The TCJA was a purely political animal and is projected to increase the national debt by up to $2.3 trillion over the next ten years despite the economic growth it is designed to stimulate.
This major rewrite of the tax laws was done in under 6 months and was rushed through Congress so that the President could deliver on his promised 2017 Christmas gift! The law was literally signed into law 3 days before Santa came down the chimney!
It’s important that all readers remember that the provisions that relate to individuals will reverse (sunset) after 2025 while the cuts in relation to corporations are permanent.
Predictably, this piece of legislation had several problems and has probably made tax computation more complex than in previous years and will not result in a postcard sized return for most as indicated by its proponents.

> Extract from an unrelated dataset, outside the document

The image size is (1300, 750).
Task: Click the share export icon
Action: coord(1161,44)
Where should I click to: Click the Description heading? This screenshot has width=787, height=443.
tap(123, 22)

One main feature of the TCJA is the near doubling of the standard deduction which in turn removes the need for many millions of taxpayers to itemize. This should significantly reduce the amount of resources expended in filing tax returns and the bureaucracy necessary to process the returns.
This dramatic increase in the standard deduction was offset by the removal of individual exemptions which taxpayers were previously entitled to for themselves and their dependents.
Another main feature of the law is the reduction in tax rates; from a maximum of 39% down to a maximum of 21% in the case of corporations and from a maximum of 39.6% to 37% for individuals.
A 20% qualified business income deduction(QBI) was implemented to harmonize the tax rates of LLCs and other pass through entities with the much lower 21% rate applicable to regular corporations.
The QBI is an immensely complex calculation and requires its own discussion.
In subsequent articles, I will be discussing other aspects of the TCJA as well as other general tax issues.